On rails sci-fi shooter Star Horizon from Orbital Knight blasts its way to the Nintendo Switch with mixed results.
I say this with most of my reviews these days, but the Switch truly is a goldmine for developers porting successful mobile titles over.
Naively thinking Star Horizon is a Switch exclusive, it was a mobile title five years ago, but out now on the Nintendo eShop.
Does it translate well, or is it a game you should avoid?
Read on in this…
Star Horizon Switch Review
I took a different approach when reviewing the game as I confidently had my ‘puter on my lap while playing the game.
This review starts with my first impressions mostly, which I sometimes fail to record when posting an article.
First thoughts: ewww… it’s inverted.
After correcting that glaring error, it wasn’t long before I was flying my ship as John, with AI, Ellie, in tow.
Star Horizon is an on-rails shooter which essentially means it’s a Disney ride, but you can shoot stuff at the same time.
You control your ship with the stick, dodge with the R button, A shoots your gun, B for a torpedo and Y for a swarm attack.
The X button was listed too, which had the function of ‘skip’ – all I could think of was there was some hack that would skip any levels that were a trifle too hard.
No, that’s not it – it’s used is for skipping scenes, you lazy readers.
If you do want some sort of shortcut, then there’s a selection of difficulty modes that will ensure your significant other will choose you in a space dogfight (i.e. make the game easier to make you look better).
But that’s not entirely true as Star Horizon can be exceptionally hard.
Well done, John.
Oh my god – the AI’s lines throughout the tutorials and the rest of the gameplay are so infused with HAL that I felt that a little creeped out, Dave.
It’s like inputting lyrics of a song into Siri to repeat.
Google ‘enunciation’, as that’s all I want to say on the matter; it was unintentionally funny.
Anyways, after establishing the controls, you find that a few friends accompany John, and this was when I could smell Starwing (Starfox if you swing that way).
Much like the Nintendo classic, you can barrel roll left and right (often without the intended result of evading an enemy) and engage in some surreal banter.
Sometimes it’s quite witty, other times it’s odd:
Did you sleep well?Space pal
Like a frozen yoghurt.John
Funny, that’s exactly what I said to my wife this morning.
Nobody says that. Ever.
Additionally, shoot your crew repeatedly, and they’ll still talk to you as if nothing’s happened, sharing recipes and the like.
There’s also the dialogue choices that can affect your game too.
Choose Your Own Adventure
Star Horizon is a cinematic piece, and there are quite a few interruptions such as the pop-up at the beginning of the game:
“You will have to make various decisions throughout the game, and you’ll get 5 seconds for each one!”

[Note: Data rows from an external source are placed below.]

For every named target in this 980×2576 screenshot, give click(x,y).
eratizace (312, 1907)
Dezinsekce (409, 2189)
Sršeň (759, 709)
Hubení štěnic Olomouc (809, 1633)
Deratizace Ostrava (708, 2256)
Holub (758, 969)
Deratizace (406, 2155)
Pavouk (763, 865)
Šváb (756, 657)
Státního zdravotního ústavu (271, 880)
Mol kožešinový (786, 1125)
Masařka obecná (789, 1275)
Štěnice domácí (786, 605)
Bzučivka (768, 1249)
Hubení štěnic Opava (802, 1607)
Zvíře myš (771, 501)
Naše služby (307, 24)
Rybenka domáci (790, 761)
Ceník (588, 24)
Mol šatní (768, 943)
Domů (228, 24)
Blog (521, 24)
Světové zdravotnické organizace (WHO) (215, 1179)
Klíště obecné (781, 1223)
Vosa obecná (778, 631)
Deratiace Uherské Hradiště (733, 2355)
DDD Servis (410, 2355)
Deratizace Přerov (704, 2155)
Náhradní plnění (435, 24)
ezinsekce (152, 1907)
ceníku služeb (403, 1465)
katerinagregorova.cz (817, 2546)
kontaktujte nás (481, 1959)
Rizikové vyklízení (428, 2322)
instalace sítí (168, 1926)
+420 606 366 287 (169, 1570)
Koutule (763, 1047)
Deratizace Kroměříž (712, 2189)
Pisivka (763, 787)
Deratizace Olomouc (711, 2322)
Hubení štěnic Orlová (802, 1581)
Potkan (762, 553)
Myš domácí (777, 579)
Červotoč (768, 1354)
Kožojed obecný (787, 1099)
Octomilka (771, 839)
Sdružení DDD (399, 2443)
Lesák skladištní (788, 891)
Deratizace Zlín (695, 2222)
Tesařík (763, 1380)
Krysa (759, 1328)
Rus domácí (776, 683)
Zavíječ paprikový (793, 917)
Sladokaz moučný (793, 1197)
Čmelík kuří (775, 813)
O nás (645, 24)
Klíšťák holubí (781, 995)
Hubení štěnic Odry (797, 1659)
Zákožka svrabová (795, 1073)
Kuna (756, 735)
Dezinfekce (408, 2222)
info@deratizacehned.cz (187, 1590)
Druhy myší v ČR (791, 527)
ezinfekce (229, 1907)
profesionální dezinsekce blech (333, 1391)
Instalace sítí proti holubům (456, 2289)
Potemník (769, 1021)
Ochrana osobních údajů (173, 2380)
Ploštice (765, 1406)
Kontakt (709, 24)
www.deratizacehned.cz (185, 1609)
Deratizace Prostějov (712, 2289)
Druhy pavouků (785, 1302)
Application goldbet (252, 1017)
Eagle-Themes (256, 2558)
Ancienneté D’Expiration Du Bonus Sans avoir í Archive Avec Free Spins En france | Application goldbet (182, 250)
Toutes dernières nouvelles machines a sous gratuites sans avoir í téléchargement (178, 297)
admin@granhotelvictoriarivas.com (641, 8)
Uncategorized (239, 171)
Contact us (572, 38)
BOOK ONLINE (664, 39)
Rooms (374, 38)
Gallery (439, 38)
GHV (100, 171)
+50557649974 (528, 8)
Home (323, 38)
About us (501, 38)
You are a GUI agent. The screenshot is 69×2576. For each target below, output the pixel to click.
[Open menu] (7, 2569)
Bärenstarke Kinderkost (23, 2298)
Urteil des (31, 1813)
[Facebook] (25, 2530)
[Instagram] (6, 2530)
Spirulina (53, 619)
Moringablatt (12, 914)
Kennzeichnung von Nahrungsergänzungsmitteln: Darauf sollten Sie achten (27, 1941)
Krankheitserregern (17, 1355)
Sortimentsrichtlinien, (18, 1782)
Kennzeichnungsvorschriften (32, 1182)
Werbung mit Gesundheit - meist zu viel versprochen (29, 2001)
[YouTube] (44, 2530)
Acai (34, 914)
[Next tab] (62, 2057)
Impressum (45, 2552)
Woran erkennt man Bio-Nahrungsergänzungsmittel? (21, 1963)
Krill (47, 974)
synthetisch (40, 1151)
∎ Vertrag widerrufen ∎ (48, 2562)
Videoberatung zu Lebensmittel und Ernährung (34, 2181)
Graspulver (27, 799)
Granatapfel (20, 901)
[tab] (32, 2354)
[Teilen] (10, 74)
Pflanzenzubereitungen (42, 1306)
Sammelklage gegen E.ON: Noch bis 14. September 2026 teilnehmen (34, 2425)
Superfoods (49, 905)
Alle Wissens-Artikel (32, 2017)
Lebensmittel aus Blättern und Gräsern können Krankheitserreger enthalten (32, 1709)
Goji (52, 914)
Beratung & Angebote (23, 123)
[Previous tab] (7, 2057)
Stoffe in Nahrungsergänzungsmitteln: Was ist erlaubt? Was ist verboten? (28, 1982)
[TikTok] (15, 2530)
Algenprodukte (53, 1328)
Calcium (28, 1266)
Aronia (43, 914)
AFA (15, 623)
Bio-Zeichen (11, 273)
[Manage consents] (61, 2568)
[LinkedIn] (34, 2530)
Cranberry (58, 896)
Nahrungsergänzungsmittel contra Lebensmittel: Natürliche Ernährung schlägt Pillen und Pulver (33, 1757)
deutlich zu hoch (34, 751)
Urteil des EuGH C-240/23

What!?! It takes me a week to get around to ordering the dog food that’s running low.
Paths include helping your fellow teammates or sticking to the mission, while it doesn’t dramatically change the narrative, it’s always nice to be able to interact, as the game can feel very linear.
It was typically the cinematic framing of the game that slowed everything down, however.
Referring to a theme park again, the camera glides around colossal ships as if on one of those helicopter gift packages.
While you can move around within the screen, you can’t control your path.
Speaking of control, I found the accuracy of the weapons weak – the crosshair was huge, and even when lining up a target in the centre, my rockets would veer off in the opposite direction.
Theme Park Ride
With a ride, you’re experiencing rather than interacting, and though the camera movements in Star Horizon can be irritating, the overall presentation is excellent.
Some gamers may dismiss it straight away, comparing it to a triple-A, but I found the ships and backgrounds rendered really well and were a highlight.
In fear of breaking the internet, I’d rather play Star Horizon than Starwing.
Bear in mind that Starwing was untouchable back in the day and is without a doubt, a classic – but this game certainly had its moments and the addition of upgrades made it more enjoyable.
Throughout the game, you can collect credits which can, in turn, be used towards a new ship and upgrades such as armour and weapons.
On that basis, you will be expected to grind a handful of times as the game can get quite harsh at times.
Additionally, due to the on-rails element, Star Horizon feels quite sluggish in that a relatively short level is dragged out through looping here there and everywhere as if on a space tour.
Though there aren’t many levels, they can be quite long and sometimes frustrating as it’s not always clear where to hit some of the bosses, despite being given a clear objective.
With funny dialogue (sometimes intentional, other times absurd) and decent graphics, Star Horizon does offer up a cinematic experience.
However, it isn’t as memorable as it could be as due to the cinematic element, there’s a lot of segments that feel drawn out, and there’s not enough to keep you engaged as a spectator.